Stored records
※
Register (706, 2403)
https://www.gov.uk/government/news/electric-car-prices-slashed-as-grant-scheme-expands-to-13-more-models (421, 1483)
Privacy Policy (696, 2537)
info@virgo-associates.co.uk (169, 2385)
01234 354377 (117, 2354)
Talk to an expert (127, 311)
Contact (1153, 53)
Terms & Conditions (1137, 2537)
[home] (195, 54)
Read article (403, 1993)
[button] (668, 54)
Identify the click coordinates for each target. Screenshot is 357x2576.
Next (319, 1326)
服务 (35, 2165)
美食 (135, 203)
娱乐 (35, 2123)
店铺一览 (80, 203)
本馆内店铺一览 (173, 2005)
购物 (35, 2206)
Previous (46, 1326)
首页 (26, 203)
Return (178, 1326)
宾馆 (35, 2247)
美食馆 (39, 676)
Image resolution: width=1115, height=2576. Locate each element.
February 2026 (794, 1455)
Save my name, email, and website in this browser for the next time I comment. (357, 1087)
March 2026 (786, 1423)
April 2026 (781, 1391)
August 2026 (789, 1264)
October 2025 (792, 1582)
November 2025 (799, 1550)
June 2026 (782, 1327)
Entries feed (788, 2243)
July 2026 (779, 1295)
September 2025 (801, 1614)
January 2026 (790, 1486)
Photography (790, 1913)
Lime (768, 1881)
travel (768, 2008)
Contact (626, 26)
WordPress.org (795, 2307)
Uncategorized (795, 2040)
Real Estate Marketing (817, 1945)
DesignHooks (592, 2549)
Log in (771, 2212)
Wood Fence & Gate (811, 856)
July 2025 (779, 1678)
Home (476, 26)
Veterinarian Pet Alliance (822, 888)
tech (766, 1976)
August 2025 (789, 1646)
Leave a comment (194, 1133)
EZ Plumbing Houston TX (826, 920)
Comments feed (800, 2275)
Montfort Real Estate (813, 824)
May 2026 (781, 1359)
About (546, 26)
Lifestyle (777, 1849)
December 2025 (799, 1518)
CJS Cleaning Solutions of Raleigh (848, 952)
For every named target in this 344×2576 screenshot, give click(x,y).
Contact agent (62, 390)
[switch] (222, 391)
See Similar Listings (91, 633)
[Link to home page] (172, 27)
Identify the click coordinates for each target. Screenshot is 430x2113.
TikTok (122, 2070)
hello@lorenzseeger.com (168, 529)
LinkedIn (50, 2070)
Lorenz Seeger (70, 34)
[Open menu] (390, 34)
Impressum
※
THE TASK ->
Tally the lines in the entries above that hold the string "each" and state the tally alone.

EXERCISE SOLUTION ->
3